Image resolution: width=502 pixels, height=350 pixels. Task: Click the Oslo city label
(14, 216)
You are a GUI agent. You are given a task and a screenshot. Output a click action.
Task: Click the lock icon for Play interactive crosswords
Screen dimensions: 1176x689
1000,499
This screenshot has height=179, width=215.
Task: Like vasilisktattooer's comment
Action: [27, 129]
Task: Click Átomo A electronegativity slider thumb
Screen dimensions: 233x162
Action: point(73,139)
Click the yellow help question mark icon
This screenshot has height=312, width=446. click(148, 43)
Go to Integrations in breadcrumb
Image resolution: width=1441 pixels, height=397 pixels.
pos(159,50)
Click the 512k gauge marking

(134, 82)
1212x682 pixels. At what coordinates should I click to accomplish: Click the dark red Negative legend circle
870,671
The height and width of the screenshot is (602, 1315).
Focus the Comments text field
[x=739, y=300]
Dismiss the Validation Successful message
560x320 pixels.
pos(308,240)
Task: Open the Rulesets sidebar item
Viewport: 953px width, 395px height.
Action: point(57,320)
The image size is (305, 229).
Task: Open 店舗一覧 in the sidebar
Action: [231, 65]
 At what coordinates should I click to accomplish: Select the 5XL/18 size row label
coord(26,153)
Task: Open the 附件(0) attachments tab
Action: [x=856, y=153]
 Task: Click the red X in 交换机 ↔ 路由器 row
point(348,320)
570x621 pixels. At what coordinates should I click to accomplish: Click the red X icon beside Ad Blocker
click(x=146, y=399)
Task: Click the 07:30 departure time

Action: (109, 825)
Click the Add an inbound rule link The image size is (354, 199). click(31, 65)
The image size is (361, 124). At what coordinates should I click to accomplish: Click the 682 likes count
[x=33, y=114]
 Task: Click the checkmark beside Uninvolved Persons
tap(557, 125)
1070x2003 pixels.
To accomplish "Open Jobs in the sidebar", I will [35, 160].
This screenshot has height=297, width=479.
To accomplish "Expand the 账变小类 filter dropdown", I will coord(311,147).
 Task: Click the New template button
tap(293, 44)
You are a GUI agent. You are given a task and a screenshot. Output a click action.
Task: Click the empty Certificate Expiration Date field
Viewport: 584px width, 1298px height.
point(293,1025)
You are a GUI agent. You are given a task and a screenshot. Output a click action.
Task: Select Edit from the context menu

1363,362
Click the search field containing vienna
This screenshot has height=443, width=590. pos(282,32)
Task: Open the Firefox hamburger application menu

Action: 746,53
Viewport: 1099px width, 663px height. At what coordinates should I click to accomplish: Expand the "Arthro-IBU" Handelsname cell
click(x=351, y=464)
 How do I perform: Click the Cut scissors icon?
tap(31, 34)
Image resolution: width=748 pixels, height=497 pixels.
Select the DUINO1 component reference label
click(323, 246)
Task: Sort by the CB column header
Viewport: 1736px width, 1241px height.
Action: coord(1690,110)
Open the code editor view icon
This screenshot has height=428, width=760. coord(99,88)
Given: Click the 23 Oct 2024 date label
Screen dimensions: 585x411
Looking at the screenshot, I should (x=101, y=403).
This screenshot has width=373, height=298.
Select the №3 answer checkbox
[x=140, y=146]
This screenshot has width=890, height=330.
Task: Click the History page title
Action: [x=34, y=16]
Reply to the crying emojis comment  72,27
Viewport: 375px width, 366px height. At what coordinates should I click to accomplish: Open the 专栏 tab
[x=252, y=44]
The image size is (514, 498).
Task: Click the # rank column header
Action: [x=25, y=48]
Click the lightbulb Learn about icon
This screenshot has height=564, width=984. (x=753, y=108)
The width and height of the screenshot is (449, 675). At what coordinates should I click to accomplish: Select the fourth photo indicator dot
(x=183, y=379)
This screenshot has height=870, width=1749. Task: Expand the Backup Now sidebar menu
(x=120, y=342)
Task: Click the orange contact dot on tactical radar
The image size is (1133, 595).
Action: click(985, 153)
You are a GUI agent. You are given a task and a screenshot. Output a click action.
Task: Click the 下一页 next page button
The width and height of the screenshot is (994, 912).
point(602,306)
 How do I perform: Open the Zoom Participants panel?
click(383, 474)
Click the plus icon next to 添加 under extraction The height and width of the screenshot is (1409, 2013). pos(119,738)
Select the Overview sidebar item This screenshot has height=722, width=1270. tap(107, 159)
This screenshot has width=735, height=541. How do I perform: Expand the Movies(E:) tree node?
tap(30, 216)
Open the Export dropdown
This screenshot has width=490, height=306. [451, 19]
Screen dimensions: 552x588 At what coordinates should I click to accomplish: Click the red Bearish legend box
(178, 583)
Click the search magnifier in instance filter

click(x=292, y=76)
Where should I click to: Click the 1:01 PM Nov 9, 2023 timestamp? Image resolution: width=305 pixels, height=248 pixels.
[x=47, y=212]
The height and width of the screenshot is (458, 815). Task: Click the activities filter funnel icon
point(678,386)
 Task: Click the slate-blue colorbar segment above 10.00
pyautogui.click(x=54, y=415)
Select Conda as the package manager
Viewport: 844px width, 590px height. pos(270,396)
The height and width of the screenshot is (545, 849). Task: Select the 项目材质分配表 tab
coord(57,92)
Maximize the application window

■ **Task**
Pull out every line above that contains the word "beside" and copy each one.

■ **Exercise response**
570x621 pixels. At what coordinates should I click to accomplish: Click the red X icon beside Ad Blocker
 Task: Click the checkmark beside Uninvolved Persons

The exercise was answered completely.